BEGIN PROVIDED RECORDS

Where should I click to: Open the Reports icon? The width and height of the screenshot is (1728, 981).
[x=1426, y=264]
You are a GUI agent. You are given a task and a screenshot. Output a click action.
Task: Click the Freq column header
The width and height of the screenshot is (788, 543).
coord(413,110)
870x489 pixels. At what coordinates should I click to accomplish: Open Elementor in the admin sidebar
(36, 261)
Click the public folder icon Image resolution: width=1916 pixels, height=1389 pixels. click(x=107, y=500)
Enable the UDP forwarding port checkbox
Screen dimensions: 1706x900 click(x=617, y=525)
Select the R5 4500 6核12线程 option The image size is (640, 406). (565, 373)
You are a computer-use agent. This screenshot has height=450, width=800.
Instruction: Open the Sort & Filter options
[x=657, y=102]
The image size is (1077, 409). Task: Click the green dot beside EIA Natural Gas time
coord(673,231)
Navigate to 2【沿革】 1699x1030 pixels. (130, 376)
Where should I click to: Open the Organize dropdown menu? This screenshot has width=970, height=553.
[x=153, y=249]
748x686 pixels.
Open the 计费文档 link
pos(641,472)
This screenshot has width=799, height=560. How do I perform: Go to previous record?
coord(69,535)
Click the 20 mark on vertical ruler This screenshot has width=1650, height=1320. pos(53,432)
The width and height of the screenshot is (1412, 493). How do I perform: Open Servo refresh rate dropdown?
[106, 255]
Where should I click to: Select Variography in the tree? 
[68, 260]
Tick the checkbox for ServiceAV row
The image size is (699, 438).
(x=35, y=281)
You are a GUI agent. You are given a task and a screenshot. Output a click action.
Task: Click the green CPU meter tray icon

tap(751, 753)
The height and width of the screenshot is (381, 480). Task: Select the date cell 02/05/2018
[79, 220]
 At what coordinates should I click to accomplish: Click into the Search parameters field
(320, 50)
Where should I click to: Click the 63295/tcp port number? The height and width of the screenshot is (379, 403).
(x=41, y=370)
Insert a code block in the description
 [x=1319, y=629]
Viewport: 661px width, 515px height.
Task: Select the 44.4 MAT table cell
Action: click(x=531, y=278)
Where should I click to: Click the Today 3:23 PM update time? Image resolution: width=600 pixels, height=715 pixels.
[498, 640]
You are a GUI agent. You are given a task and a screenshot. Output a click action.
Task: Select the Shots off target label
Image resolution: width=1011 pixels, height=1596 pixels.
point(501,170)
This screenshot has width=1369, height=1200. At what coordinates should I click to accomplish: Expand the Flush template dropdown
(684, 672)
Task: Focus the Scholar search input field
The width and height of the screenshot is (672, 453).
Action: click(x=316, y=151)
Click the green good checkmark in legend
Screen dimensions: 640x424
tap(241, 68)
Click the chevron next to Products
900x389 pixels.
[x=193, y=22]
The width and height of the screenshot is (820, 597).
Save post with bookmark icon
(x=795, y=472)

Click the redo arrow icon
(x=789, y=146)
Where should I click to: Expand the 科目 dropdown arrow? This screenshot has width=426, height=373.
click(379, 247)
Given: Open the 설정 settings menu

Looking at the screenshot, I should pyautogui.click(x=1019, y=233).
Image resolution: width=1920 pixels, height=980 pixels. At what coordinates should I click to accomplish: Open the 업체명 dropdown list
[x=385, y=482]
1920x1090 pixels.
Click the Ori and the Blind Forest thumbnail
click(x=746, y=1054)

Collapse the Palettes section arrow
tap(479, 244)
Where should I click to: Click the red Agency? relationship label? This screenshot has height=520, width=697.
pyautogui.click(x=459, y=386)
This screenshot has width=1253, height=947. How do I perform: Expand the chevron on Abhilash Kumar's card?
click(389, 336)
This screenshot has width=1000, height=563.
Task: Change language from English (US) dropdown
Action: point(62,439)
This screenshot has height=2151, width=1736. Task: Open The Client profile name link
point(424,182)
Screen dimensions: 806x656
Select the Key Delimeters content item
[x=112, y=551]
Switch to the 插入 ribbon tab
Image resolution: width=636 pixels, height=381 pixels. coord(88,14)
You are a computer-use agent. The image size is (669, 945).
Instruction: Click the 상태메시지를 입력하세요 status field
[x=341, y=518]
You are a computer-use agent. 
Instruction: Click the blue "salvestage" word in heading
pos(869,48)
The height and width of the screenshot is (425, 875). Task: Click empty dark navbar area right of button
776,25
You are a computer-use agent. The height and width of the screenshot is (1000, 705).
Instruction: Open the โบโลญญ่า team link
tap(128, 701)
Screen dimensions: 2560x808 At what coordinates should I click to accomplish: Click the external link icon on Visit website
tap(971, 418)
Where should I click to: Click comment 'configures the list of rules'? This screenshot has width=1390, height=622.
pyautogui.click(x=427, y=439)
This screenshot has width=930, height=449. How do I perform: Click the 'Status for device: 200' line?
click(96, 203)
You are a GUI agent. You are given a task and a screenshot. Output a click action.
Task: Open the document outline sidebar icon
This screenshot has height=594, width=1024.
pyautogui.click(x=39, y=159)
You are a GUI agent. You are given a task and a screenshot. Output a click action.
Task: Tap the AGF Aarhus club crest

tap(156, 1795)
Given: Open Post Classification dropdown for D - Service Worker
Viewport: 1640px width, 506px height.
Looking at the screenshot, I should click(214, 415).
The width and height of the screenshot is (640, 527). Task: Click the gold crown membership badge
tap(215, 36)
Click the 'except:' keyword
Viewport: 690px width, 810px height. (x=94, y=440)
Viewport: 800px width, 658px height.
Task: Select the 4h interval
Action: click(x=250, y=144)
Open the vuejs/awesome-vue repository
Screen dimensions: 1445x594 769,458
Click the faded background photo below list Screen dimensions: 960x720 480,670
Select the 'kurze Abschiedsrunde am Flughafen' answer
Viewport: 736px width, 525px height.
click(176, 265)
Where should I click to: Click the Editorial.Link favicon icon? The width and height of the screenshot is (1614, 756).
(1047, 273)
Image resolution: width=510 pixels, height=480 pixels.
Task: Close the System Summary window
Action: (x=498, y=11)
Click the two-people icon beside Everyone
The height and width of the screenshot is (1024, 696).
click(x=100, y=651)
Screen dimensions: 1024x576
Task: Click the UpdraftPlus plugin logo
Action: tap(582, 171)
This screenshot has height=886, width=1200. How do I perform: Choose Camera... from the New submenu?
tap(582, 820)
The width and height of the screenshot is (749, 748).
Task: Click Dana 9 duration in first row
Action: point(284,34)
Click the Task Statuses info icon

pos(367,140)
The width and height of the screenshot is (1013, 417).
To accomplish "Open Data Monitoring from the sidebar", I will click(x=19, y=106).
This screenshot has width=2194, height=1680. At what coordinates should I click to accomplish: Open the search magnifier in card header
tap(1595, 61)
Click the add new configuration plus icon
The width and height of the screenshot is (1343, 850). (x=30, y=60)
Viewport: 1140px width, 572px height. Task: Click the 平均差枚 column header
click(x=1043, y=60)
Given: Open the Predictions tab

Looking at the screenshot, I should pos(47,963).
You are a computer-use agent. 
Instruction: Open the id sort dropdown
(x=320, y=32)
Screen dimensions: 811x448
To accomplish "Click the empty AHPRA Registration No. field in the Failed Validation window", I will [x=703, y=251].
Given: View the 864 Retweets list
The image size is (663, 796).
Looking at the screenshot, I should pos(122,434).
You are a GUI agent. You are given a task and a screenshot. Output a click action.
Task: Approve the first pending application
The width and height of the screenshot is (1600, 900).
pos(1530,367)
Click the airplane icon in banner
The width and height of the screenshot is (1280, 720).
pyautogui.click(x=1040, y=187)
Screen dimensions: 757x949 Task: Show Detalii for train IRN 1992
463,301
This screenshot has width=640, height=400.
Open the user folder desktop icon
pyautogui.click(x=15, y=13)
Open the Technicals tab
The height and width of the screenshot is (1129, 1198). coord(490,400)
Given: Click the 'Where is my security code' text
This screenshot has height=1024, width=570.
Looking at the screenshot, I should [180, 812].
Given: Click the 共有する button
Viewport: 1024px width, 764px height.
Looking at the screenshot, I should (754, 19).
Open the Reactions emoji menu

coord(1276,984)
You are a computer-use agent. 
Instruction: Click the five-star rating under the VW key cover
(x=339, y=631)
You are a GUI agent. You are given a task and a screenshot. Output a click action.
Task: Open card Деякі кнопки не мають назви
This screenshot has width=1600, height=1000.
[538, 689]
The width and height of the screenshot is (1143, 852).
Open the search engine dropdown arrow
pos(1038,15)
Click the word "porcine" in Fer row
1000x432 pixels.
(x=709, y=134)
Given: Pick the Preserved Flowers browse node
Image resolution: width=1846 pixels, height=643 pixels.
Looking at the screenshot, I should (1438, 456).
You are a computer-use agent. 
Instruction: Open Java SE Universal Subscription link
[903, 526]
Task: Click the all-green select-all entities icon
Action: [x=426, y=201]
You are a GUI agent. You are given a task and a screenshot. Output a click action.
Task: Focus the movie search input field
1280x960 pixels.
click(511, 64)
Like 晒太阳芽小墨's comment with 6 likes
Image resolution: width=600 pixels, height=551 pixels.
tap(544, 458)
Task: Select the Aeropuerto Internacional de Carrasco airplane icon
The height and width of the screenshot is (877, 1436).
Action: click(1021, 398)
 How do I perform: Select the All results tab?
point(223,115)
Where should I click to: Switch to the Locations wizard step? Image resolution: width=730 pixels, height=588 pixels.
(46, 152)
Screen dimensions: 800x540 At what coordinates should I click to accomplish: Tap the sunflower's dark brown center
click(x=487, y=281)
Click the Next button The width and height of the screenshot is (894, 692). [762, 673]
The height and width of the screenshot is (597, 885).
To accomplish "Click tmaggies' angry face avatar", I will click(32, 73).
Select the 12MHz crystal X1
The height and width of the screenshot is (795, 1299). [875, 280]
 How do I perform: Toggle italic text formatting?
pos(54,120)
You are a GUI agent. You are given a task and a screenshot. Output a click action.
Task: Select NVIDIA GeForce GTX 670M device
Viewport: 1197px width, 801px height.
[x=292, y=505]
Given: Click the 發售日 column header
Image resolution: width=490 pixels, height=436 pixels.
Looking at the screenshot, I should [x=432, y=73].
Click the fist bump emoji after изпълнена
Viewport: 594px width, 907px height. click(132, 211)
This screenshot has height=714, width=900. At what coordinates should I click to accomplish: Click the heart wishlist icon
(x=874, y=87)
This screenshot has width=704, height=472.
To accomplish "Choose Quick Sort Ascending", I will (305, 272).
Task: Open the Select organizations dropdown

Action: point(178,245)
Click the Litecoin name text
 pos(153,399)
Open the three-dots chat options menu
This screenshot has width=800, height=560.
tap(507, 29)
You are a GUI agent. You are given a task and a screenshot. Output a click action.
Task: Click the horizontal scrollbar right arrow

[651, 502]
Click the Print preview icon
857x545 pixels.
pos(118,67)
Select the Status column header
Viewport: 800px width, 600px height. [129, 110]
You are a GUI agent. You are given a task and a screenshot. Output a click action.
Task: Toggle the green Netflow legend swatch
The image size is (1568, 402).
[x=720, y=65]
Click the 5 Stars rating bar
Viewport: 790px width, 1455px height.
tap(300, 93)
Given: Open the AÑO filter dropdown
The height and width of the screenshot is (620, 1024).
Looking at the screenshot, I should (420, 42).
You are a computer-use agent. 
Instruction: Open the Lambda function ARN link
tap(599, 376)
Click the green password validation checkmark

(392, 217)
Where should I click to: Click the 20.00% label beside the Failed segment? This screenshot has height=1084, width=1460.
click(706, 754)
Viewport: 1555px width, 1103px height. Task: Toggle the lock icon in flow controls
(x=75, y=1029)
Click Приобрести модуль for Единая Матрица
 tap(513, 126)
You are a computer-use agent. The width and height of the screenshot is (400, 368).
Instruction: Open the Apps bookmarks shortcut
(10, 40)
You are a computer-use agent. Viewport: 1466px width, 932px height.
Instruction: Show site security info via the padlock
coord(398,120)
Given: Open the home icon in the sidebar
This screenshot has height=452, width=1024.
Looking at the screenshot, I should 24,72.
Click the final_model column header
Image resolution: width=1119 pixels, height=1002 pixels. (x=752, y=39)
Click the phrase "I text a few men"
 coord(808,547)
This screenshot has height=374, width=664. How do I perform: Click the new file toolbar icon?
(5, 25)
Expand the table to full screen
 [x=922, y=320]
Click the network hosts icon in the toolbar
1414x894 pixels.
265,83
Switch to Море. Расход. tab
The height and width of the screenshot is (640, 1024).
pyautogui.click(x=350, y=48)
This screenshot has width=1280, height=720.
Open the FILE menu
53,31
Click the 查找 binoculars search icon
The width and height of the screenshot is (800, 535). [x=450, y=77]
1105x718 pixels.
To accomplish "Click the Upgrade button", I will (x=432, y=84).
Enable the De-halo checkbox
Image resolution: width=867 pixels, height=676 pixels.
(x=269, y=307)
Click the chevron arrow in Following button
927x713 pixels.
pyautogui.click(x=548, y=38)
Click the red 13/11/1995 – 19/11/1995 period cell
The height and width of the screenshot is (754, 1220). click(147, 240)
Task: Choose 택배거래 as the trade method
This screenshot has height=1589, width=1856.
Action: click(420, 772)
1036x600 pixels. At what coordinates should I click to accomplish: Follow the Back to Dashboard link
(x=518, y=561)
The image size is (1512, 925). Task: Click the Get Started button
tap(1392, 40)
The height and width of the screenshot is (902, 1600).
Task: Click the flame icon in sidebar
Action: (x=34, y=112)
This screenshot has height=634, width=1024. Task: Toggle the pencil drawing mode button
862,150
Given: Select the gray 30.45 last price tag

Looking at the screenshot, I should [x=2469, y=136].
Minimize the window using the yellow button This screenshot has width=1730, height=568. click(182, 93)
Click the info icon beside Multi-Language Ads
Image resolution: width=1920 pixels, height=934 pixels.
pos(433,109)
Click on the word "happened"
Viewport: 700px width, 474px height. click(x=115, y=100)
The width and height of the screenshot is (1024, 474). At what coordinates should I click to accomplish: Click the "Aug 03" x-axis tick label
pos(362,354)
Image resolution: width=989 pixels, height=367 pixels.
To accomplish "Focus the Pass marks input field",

END PROVIDED RECORDS

The answer consists of the lines above that include the word "input", each copied exactly.

OUTPUT:
Task: Focus the Scholar search input field
Task: Focus the movie search input field
To accomplish "Focus the Pass marks input field",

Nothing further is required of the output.